Thanks thats exactly what I needed :P
this site is great

Answer 3

I think that u do the ice table
multiply Ka by the 0.25 take the square root which of is 2.18*10^-3
take the -log of that u get 2.66
to find the PH u subtract 14-2.66 and u get 11.34
Ph=11.34

Answer 4

Sulfuric acid is a polyprotic acid, meaning it can release two protons.

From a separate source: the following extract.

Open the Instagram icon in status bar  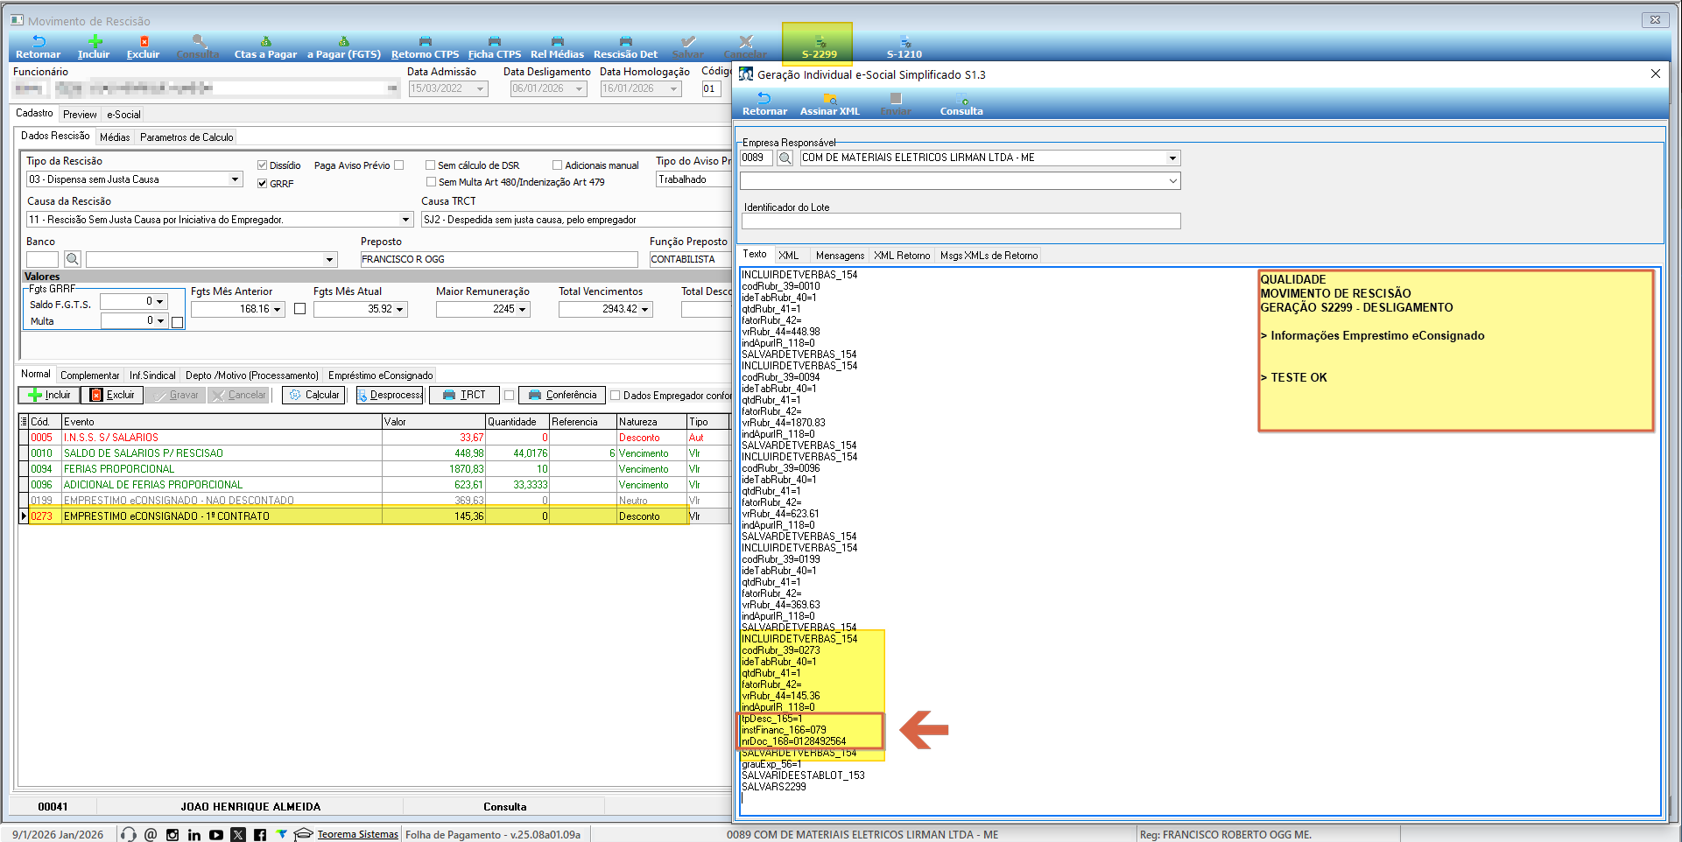click(x=172, y=835)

Sulfuric acid itself is a strong acid, and dissociates completely in water solution like this:
\[{\rm H}_2{\rm SO}_4 (aq) \rightarrow {\rm H}^{+}(aq) + {\rm HSO}_{4}^{-}(aq)\]
The hydrogen sulfate that remains is a weak acid, and an equilibrium is reached for its dissociation:
\[{\rm HSO}_{4}^{-}(aq) \rightleftharpoons {\rm H}^{+}(aq) + {\rm SO}_{4}^{2-}(aq)\]
The Ka for this equilibrium is actually 1.2 x 10^-2, which is not the Ka you've got there....God knows what that is.

To solve for the pH of a polyprotic acid, take it in two steps. First, all of the H2SO4 dissociates, so initially [H+] = 0.25 M, [HSO4-] = 0.25 M. Now set up your equilibrium expression for the second step:
\[K_a = \frac{[{\rm H}^+][{\rm SO}_{4}^{2-}]}{{[\rm HSO}_{4}^{-}]}\]
Let x = the molarity of sulfate anion at equilibrium:
\[1.2 \times 10^{-2} = \frac{(0.25 + x)(x)}{0.25 - x}\]
Solving the quadratic gives x = 0.011 as the only plausible root. Hence the equilibrium concentration of [H+] is 0.261... and the pH = -0.58 to two significant decimal places (which is what you should report, since your data has two significant digits).

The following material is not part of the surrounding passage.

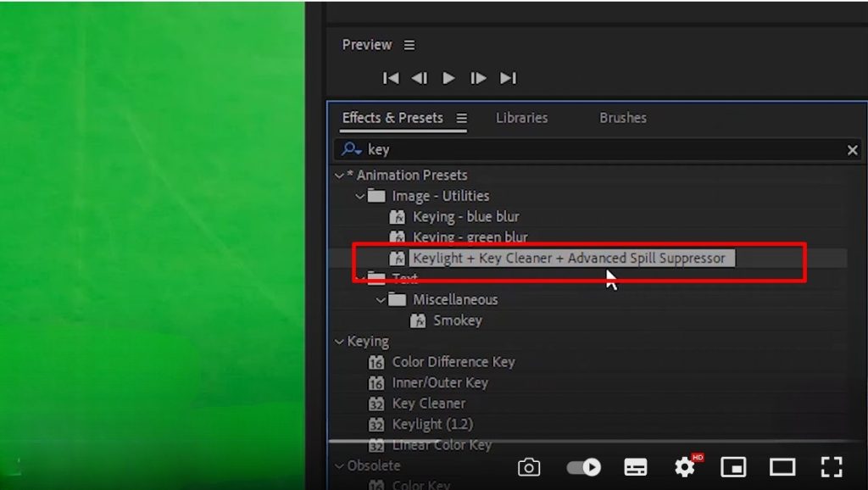Select the Keylight + Key Cleaner preset
The height and width of the screenshot is (490, 868).
[x=566, y=258]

The result if you ignore the second dissociation, and just stop with the strong acid dissociation is [H+] = 0.25 M and pH = -0.60. So the second dissociation bumps up the pH very slightly.

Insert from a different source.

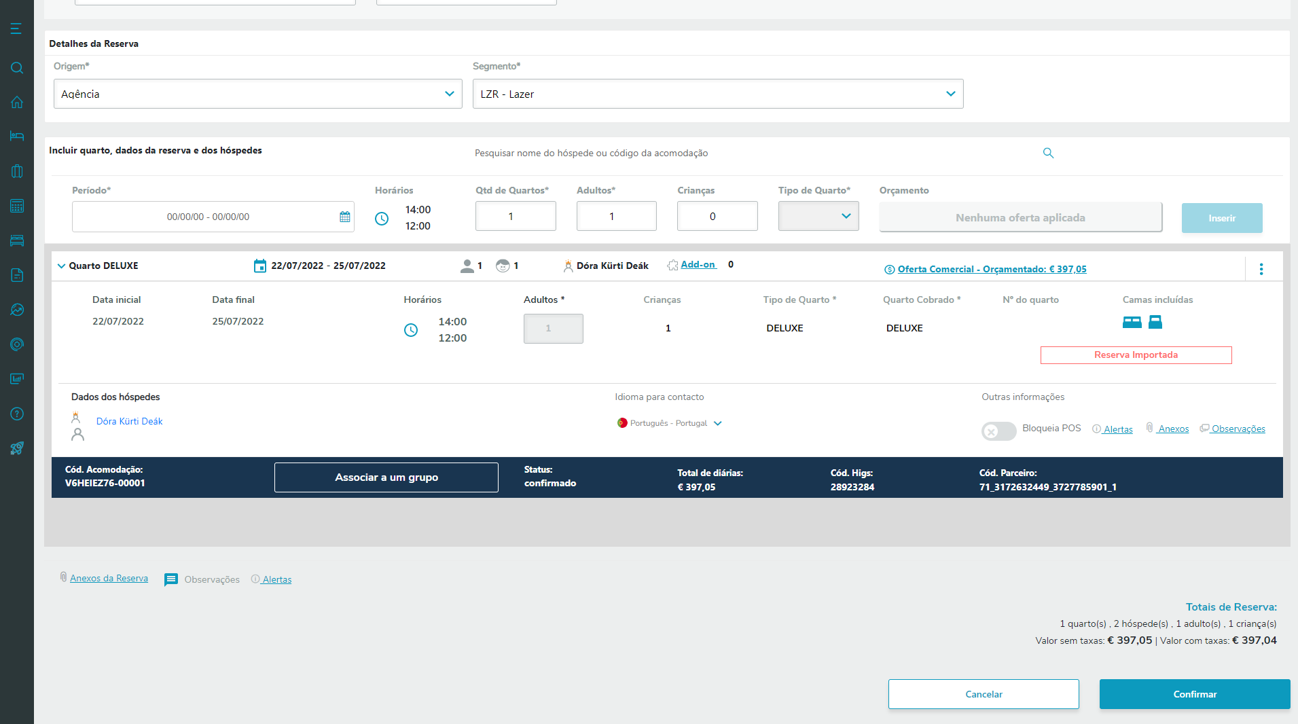This screenshot has height=724, width=1298.
Task: Open the Origem dropdown showing Agência
Action: click(257, 94)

This is a pretty sophisticated calculation if you're just used to strong acid and strong base pH calculations, so it's not clear to me you're expected to do all this. If you havent' dealt with weak acid equilibria at all it seems unlikely.

Answer 5

callandre300 and Carl_Pham i do recognize your answers but i believe that he wanted simple answer cause these are simple tasks... your answers may be right in tougher tasks but i believe he is solving simple task and not so comprehensive task ;)

Answer 6

What on earth does this Ka represent?
The question must have mixed sulfuric with something else.

Answer 7

Ka would be constant of acid and for bases it is Kb

Answer 8

Hi! I meant what does this value of acidity constant represent? As Carl_Pham said, there is no such value for H2SO4.
HSO4- is much more acidic than that.

Answer 9

well yes, but like i said, this is one of test tasks just to get in this type of calculations, it doesnt represent true picture of acidity but it is to get the grasp of calculating with Ka....

Answer 10

I dunno, K. Very few instructors would give a bogus physical constant just to get students used to the method of calculation. That would be like asking you to calculate wavelength from frequency, but giving you the wrong value for the speed of light. Who would do that?

It seems much more likely the question was garbled, or contained a mistake, in either the acid identity or the Ka.